Была и другая церковь, которая, правда, не утоляла в мальчике жажду одиночества, зато там он испытывал радость быть заодно с другими: это церковь Богоматери, постройка времен Людовика XIV и Людовика XV, приходская церковь лучших бордоских семейств, соразмерное, исполненное гармонии святилище, где даже зимой тепло и куда те, кто сумел оградить себя от тягот в мирской жизни, приходят убедиться в том, что их ждет вечное блаженство. Какие богослужения бывали в церкви Богоматери в канун рождества! До одиннадцати стулья заняты слугами, берегущими их для хозяев.
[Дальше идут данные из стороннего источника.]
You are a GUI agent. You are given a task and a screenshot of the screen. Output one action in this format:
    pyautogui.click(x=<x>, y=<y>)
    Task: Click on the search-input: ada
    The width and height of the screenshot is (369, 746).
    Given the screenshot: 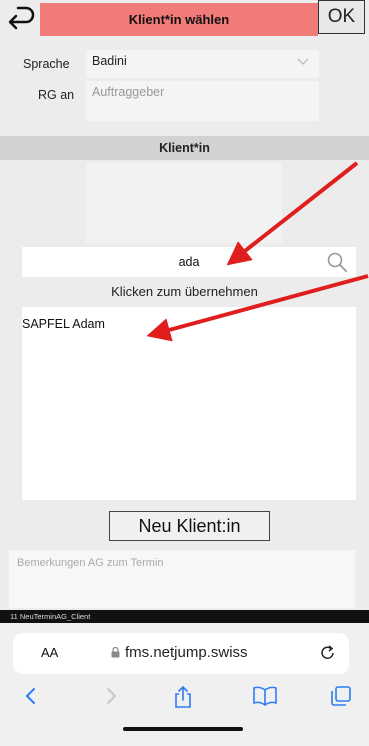 What is the action you would take?
    pyautogui.click(x=189, y=262)
    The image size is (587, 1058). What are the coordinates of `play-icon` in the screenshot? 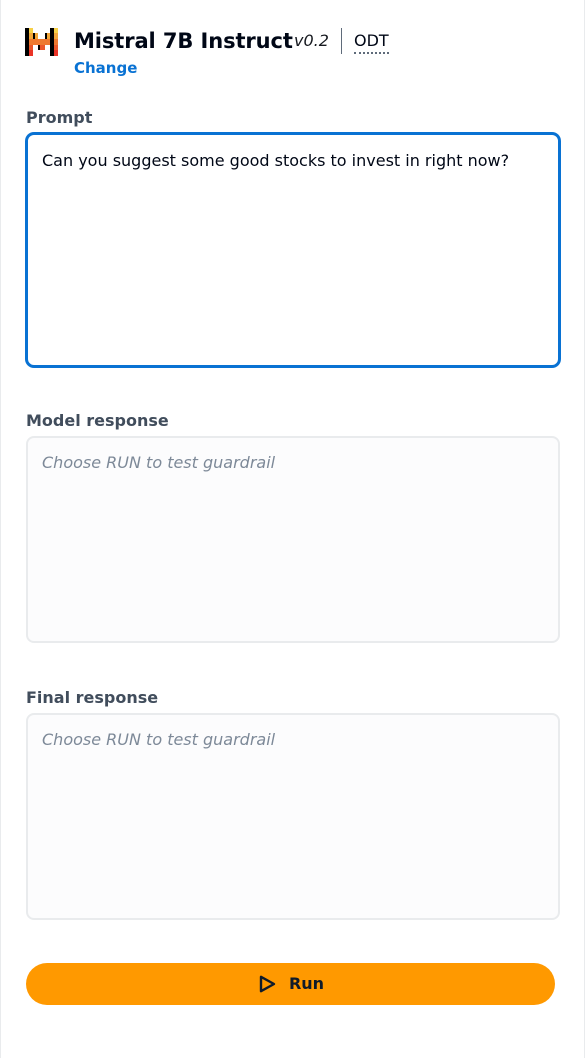 It's located at (268, 984). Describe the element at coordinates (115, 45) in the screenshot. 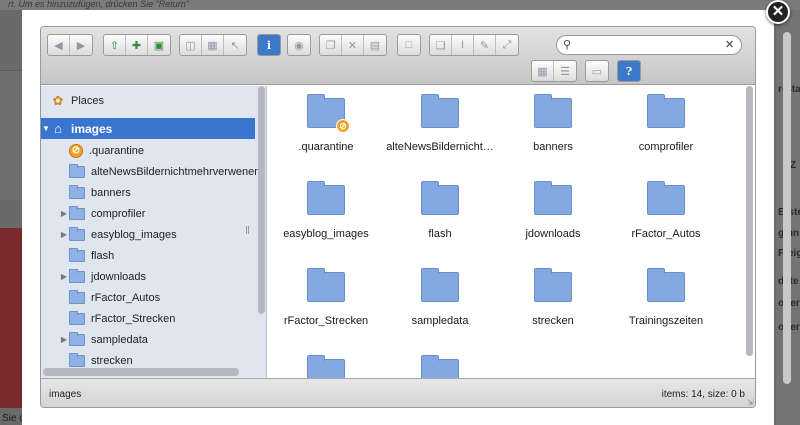

I see `upload-icon: ⇧` at that location.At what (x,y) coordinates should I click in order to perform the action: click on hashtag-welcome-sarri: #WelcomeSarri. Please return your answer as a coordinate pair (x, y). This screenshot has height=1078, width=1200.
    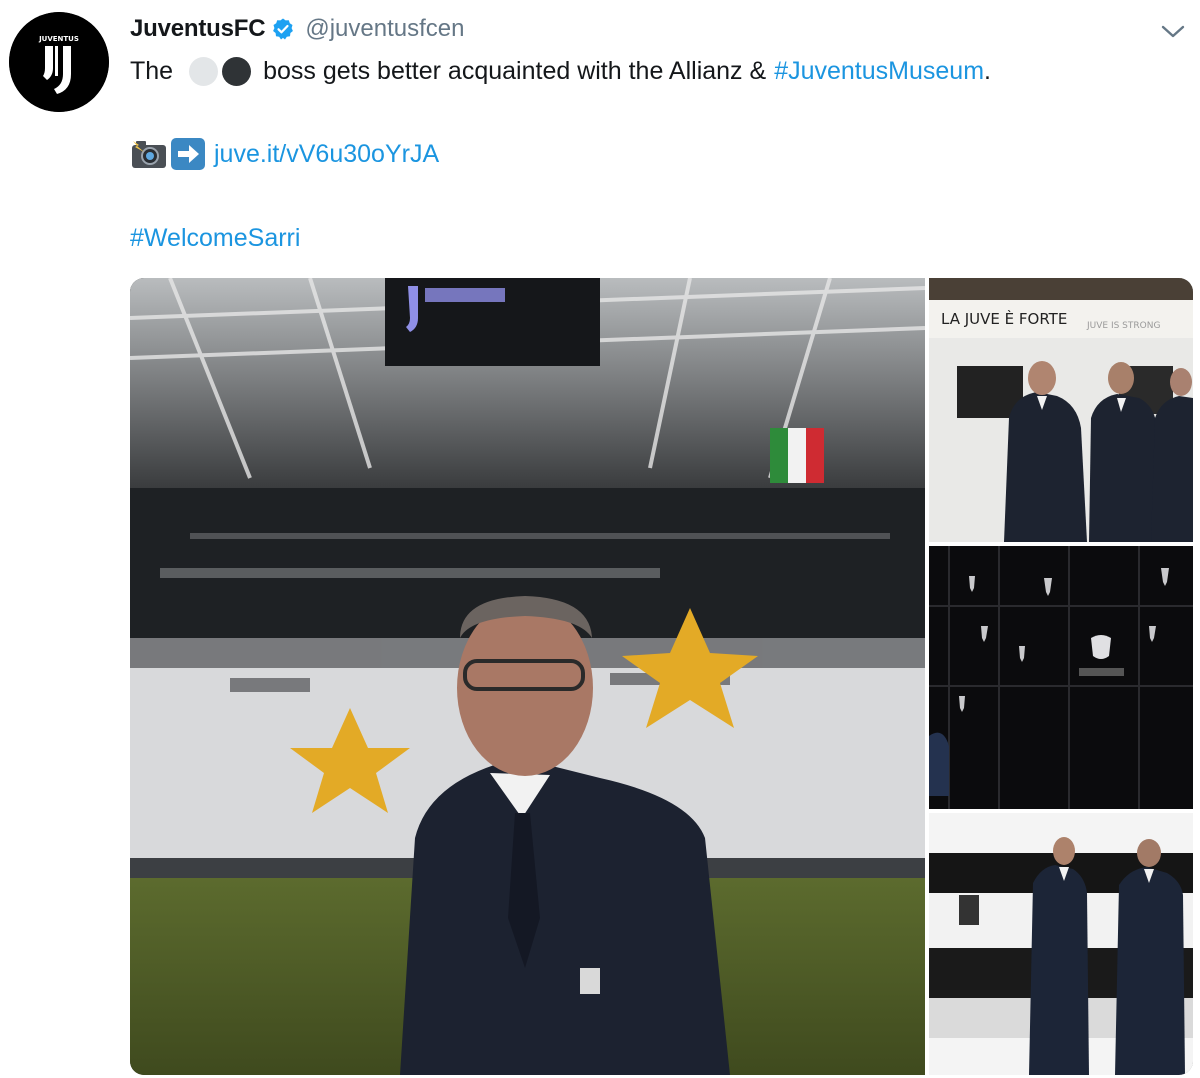
    Looking at the image, I should click on (215, 238).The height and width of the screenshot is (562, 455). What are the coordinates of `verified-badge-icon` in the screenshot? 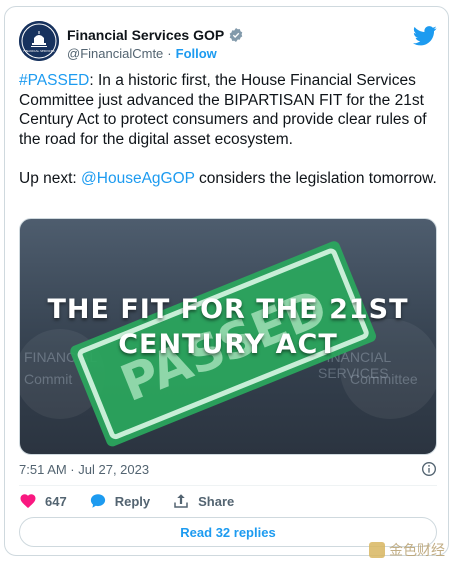 It's located at (236, 35).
Собираются все видные семьи: здесь и каракулевые спины дам, и неправдоподобно широкие в меховых пальто плечи мужчин, и выводки ребятишек — уменьшенных родительских копий (у той девчушки ноги будут коротковаты, как у ее мамаши). Вот оно, богоявление буржуазии: пастухи вернулись к своим агнцам, а где же волхвы? * Их больше нет. У господа, возлежащего в яслях; не осталось никого, кроме праведного среднего сословия, которое старается не пренебрегать ничьей помощью, не отвергать ничьих обетов, уклоняться от всех возможных опасностей, в том числе и самых что ни на есть метафизических: у этого благоразумного, осмотрительного, послушного племени все страховые полисы оплачены ныне и во веки веков. Эти люди не были призваны в числе первых, зато остались самыми верными — и, что ни говори, любимыми! Вспомнить только, как много роскоши и вместе с тем благоговения было в этих службах, какое царило пышное, но искреннее благочестие, когда певчие выводили: «Дом его — ясли, и ложе его — солома...» А совсем рядом с алтарем и праздничным таинством — благоухание трюфелей, которыми пропахла вся паства.
III
В деревне мальчик мечтал о городе, а потом снова мысленно уносился в страну летних каникул. Кроме ланд, его семья владела еще и виноградниками, но в детстве мальчик там совсем не бывал — у бордоской детворы считается, что на виноградниках скучно. Когда он стал подростком, у него вошло в привычку ездить туда на время жары. Что верно, то верно — в местности, где есть виноградники, деревьев становится все меньше и меньше, а колышки и проволока мешают и пешим, и верховым прогулкам. Но мальчику хватало насыпи, к которой сходились три буковые аллеи, да равнины, по которой течет Гаронна, — по этой равнине он блуждал взглядом, не трогаясь с места. Там он мог спросить совета у собственной совести, вглядеться в себя, выдержать собственный взгляд и разобраться наконец в себе. Там, на насыпи, он вырвался из своей куколки, чтобы стать отныне тем, чем он станет: бабочкой, крылатой гусеницей. Именно там ему на помощь впервые пришла природа, и он полюбил ее — без позы, без литературщины, не для того, чтобы потешить себя новым ощущением, а просто припал к ней, чтобы в ней раствориться. Сколько смуты в юном человеке! Как мало он заботится о единстве! Молодой совестливый католик приносит жертвы Кибеле * и не знает, что предает Бога: это Морис де Герен * в Ла-Шене.
Когда пишешь о провинциальном городе вроде Бордо, неминуемо приходишь к мысли о бегстве. Строптивой натуре в Бордо не ужиться: здесь любой ценой надо приспособиться, стать, насколько хватит сил, частицей города, найти свое место, занять положение, примириться с тем, что ты — один из серых камней, из которых выстроено серое здание, а главное, не выделяться на общем фоне. Юнцу, виновному в том, что его не подвести ни под какую классификацию, не ограниченному никакой профессией, не уважающему общепринятой иерархии, остается одно — спасаться бегством. Вот так и наш подросток годами кружил по городу, словно крыса, ищущая выхода из крысоловки. Что бы с ним сталось, не найди он этого выхода? Удовольствовался бы он духовным бегством? Или стал бы одержимым, буйным, как один из его друзей, принадлежавший к той же породе? А может быть, напротив, подчинился бы, но ценой какого насилия над собой?